Are they drug addicts or the chemically dependent?
Are they old people or senior citizens?
Do health economists really need to use the politically-correct (PC) euphemisms of medicine? When is it okay to use jargon in health economics?
As noted by our former editor, Dr David Woods, euphemisms have been referred to as verbal placebos – a way of discussing unpleasant topics in a more palatable manner. But do euphemisms really change the way we think? And should Health economists be encouraged to use them when discussing their economics research of medical topics?
In a recent essay in the Archives of Neurology , the author suggested that the word ‘dementia’ be replaced with actual name of the disease (e.g. corticobasal disease) or the term ‘cognitive impairment’, to avoid the image of a demented individual (i.e. someone who is crazy or out of their mind). Although these terms avoid the stigma of dementia, are they any more relevant to a lay audience? Do they confer the desired information to the patient and loved ones about the condition? One could argue that they simply create more confusion.
“The rationale for encouraging PC euphemisms is to remind physicians (primarily) and other healthcare providers that patients are, first and foremost, people.”

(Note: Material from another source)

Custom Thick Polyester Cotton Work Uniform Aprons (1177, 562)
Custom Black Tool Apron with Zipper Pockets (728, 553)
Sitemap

We see many other examples of euphemisms in both lay and medical lexicons, such as cancer survivor, instead of cancer patient; people with diabetes, instead of diabetics; differently abled, instead of disabled. The rationale for encouraging PC euphemisms is to remind physicians (primarily) and other healthcare providers that patients are, first and foremost, people; to avoid letting the patient fall into role of ‘the sick person’; and to avoid any stigma associated with a condition.
An informal survey of a few physicians revealed that euphemisms can have a role to play in avoiding confusion with patients, but the key is honest, open communication in language that all parties understand. However, when discussing medicine among colleagues, more-direct, less-PC language is appropriate. As gynaecologist Margaret Grotzinger, MD, notes;
“I don’t think it would make a difference in terms of how a doctor views or treats a patient – I think that is rooted in the physician’s personality and not by what words [he or she] uses.”
There is also the shorthand that doctors use amongst themselves (e.g. an OCDer, which is a patient with obsessive-compulsive disorder, or ‘the transplant’ in Room 310). Traditionally we have been taught to avoid jargon in formal communication (oral and written), but with colleagues, we often use jargon, if only because it’s easy. According to veteran medical editor Edie Schwager;
“jargon is not a pejorative term in itself. It’s simply a shorthand way of communicating with colleagues, a specialised language used within specialised groups. There’s good jargon and there’s bad jargon. But it all depends on how it’s used. If it’s used to obfuscate, to defraud, it’s very, very bad.”
Should this encouragement of euphemisms or PC language apply to those on the periphery of medicine (e.g. health economists, statisticians, clinical trial designers)? Should Health economists be able to use jargon when discussing their work? In true PC fashion, the answer is, it depends. The health economist, like any physician or any other speaker, must know his or her audience. After all, clarity – not soothed feelings or pedantry – is the ultimate goal. If euphemisms or jargon will best reach those targets, health economists should use them. As politicians learn, time and time again, words do mean things.